There may not be any scatterbrained love lectures on Beyondless, but the more (but still not completely) understandable vocals definitely lead to some of the band’s strongest songs to date. “Catch It” and the Sky Ferreira-featuring “Pain Killer”, two of the album’s early singles, show off the band’s pop chops and provide some of the album’s most enjoyable moments. This thereby proves to diehard Iceage fans that Rønnenfelt is a naturally gifted songwriter, as if they didn’t know already, whose ability sees him constantly exploring new directions without ever completely compromising his original values as a musician.

Another one of the album’s highlights is “Showtime”, the album’s penultimate track. “Overcoat’s been taken off, read the reviews,” Rønnenfelt sings. “They were off the chart.” It’s a smart and sarcastic track that sees the song’s protagonist (presumably not himself, but someone very, very similar) blow his brains out on stage for the show’s main event, seemingly as a result of all the pressure that comes with being swallowed up in the media’s ever-reviewing and interviewing hype machine.

Swiftly moving on from the redundancy of music critics, the album ends on the immediately show-stealing standout title track, “Beyondless”. It subtly acknowledges Iceage’s previous work (it wouldn’t sound out of place on You’re Nothing, despite being double the length of any of the album’s other tracks) while reflecting Iceage’s ever-growing songwriting skills that refuses them to be restricted to any solitary sound.

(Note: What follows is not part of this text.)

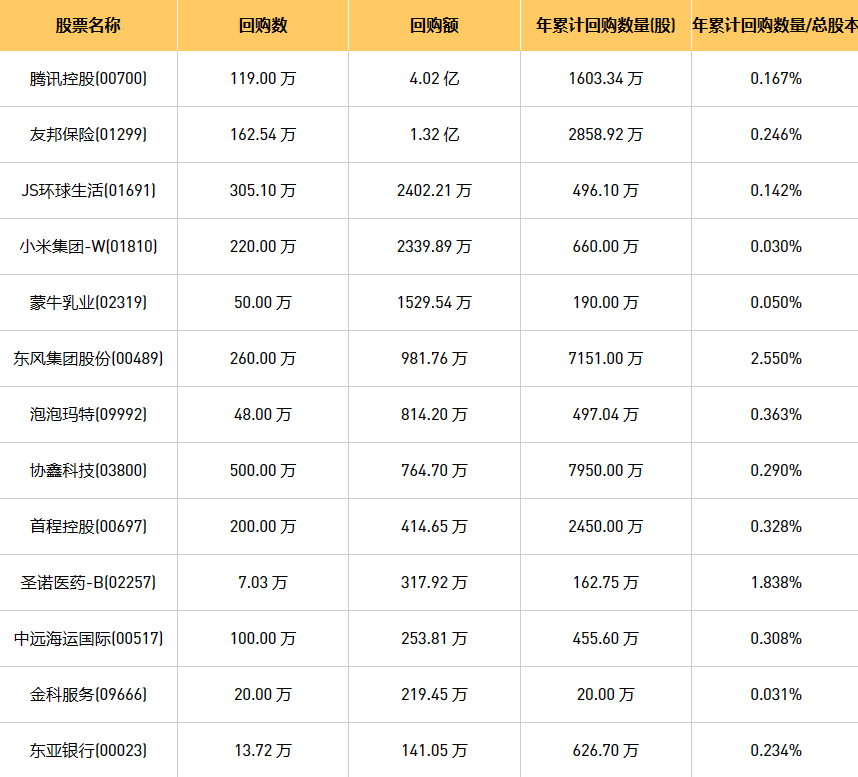Click the 金科服务(09666) stock name
Screen dimensions: 858x777
click(88, 694)
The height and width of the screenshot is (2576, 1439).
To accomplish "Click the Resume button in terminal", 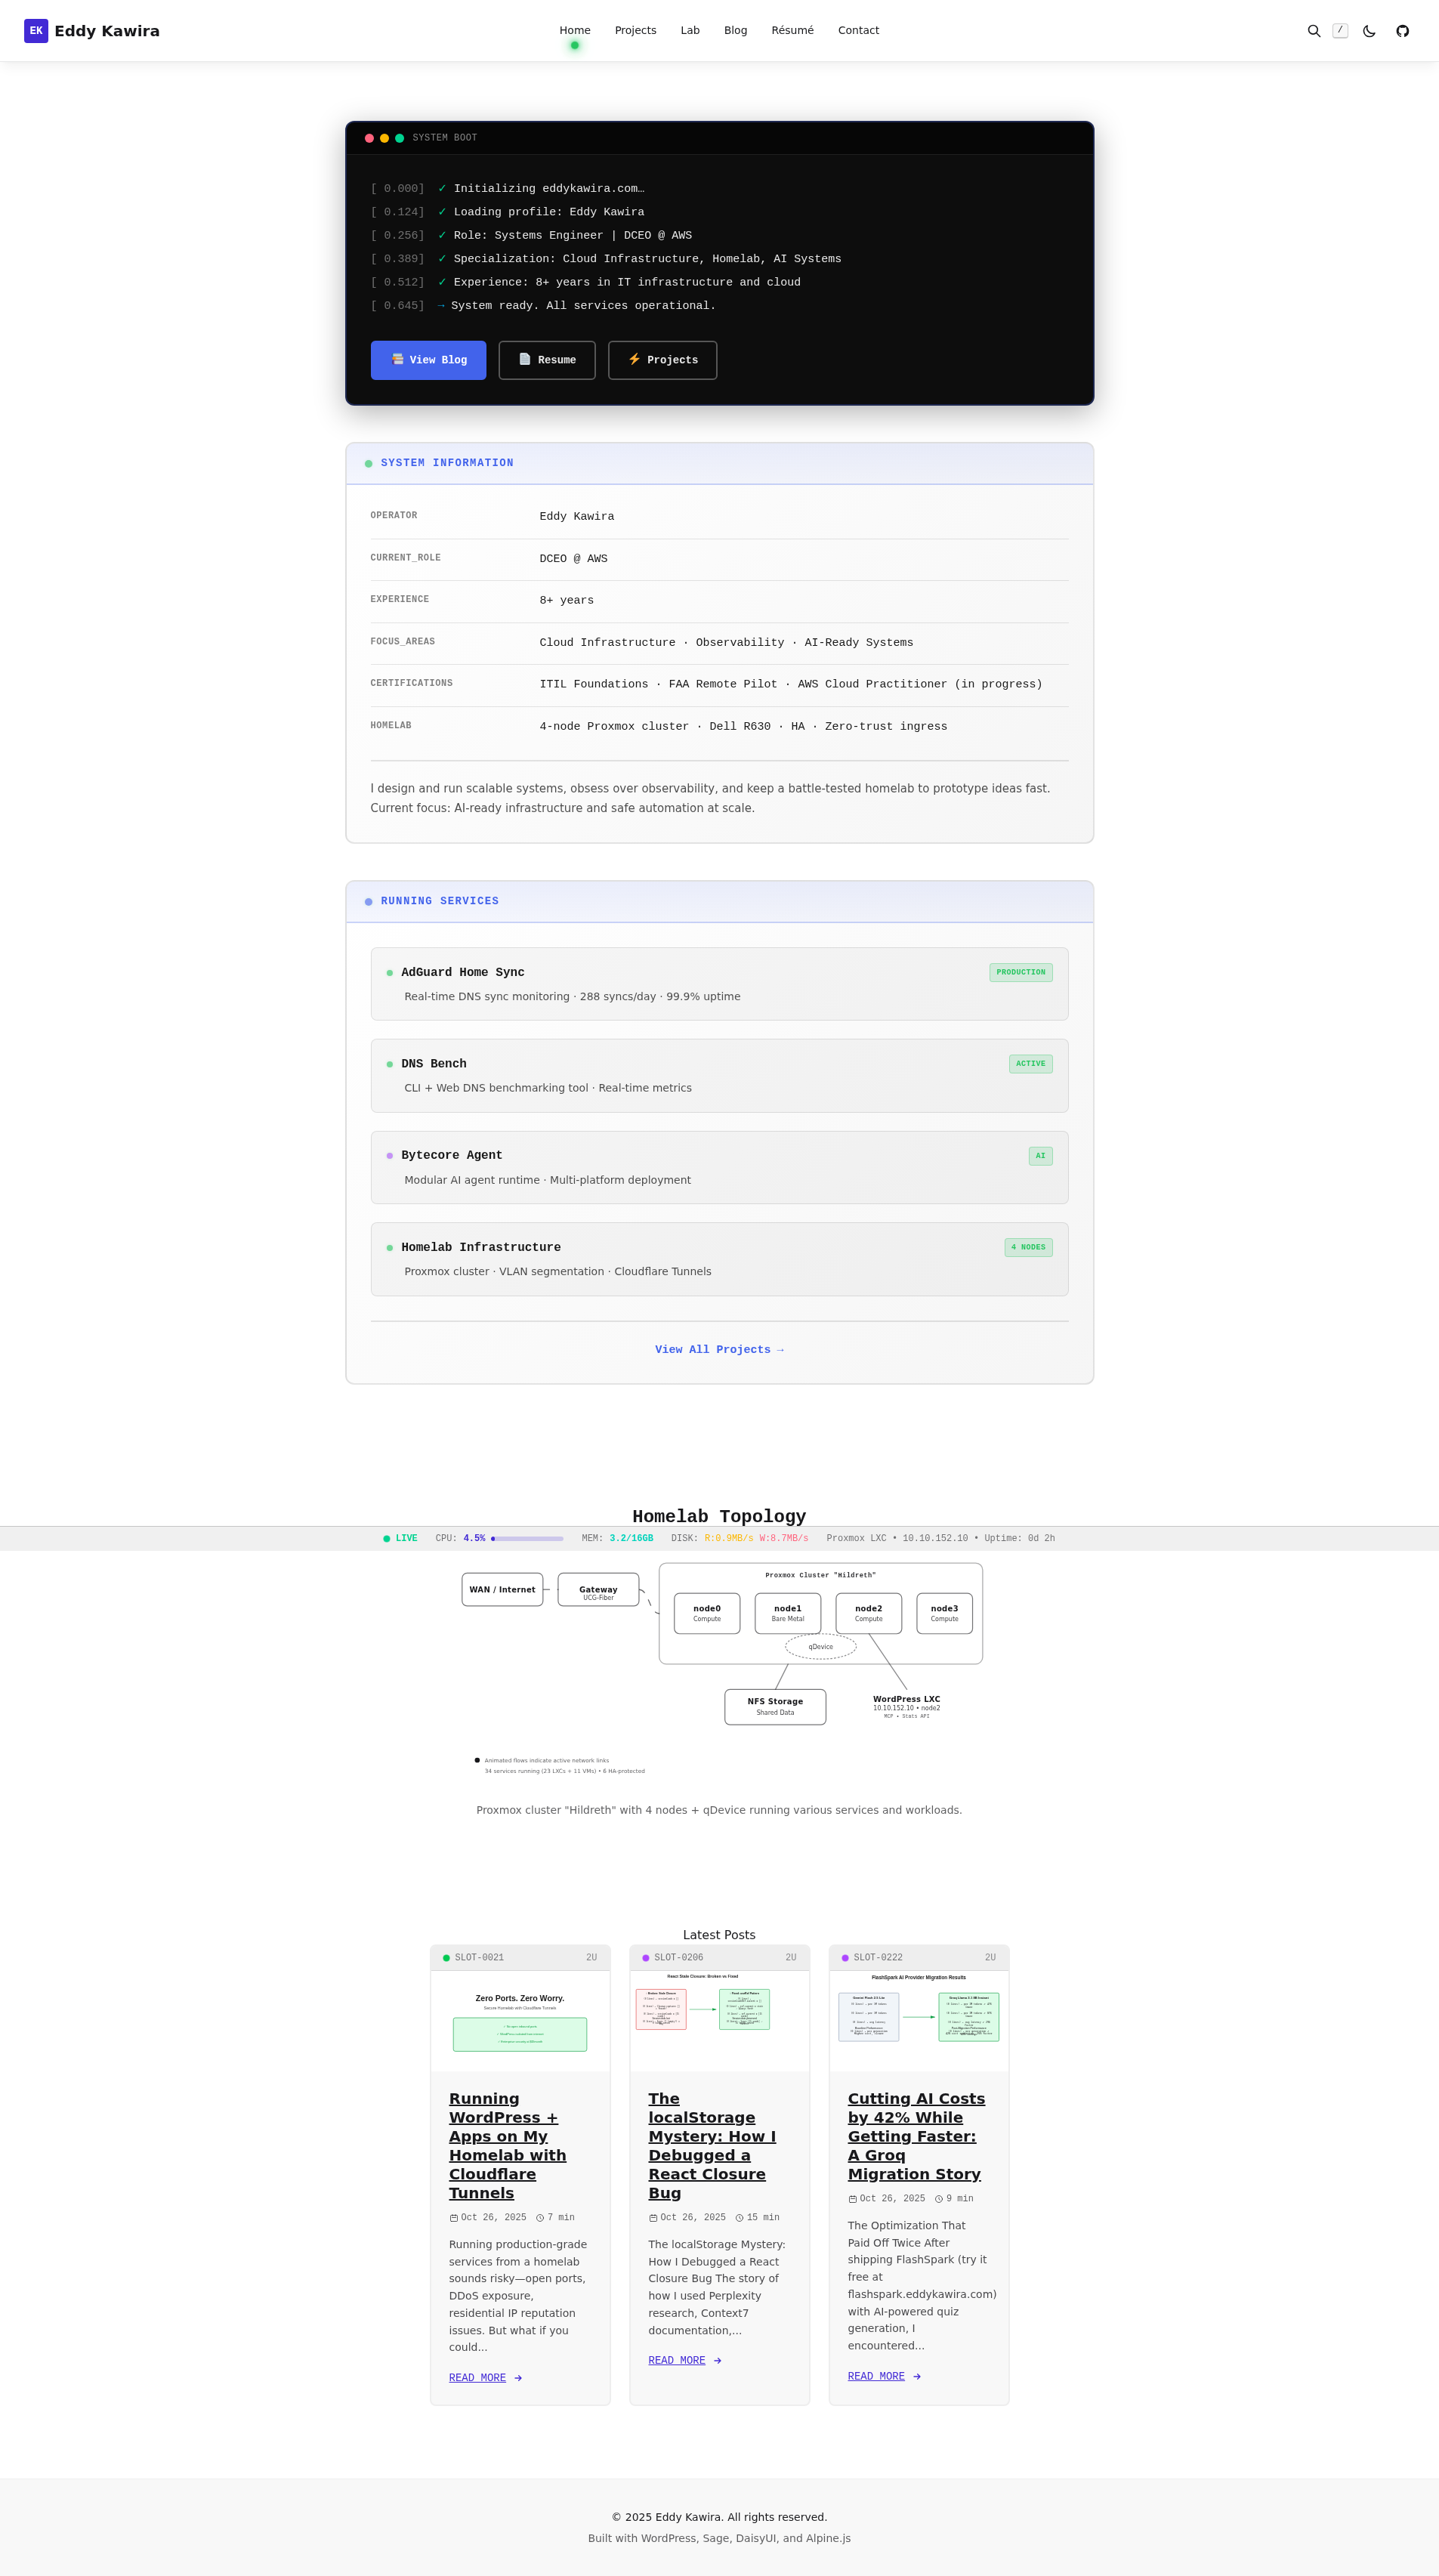I will pos(547,360).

There’s an otherworldly beauty in the lyrics for “Beyondless”, that sees Rønnenfelt give the ultimatum of: “If you want it, I’ll give you an anchor / If you don’t I’ll set you to sea” before later on proclaiming to be “perfectly lost at sea, eternally”. It would seem as if the anchor wasn’t required. It’s a fitting metaphor that could literally mean anything you wanted it to, but it’s the perfect reflection of what Iceage represent as a band. Either through unreadable vocals or ambiguous lyrics (or a confusing mix of the two), you never really know what they mean. But, whatever it is, they mean it. This is what ultimately makes Beyondless a organised mess that’s as hectic as it is heroic. The overcoat may have been taken off, but we still don’t really know what’s underneath.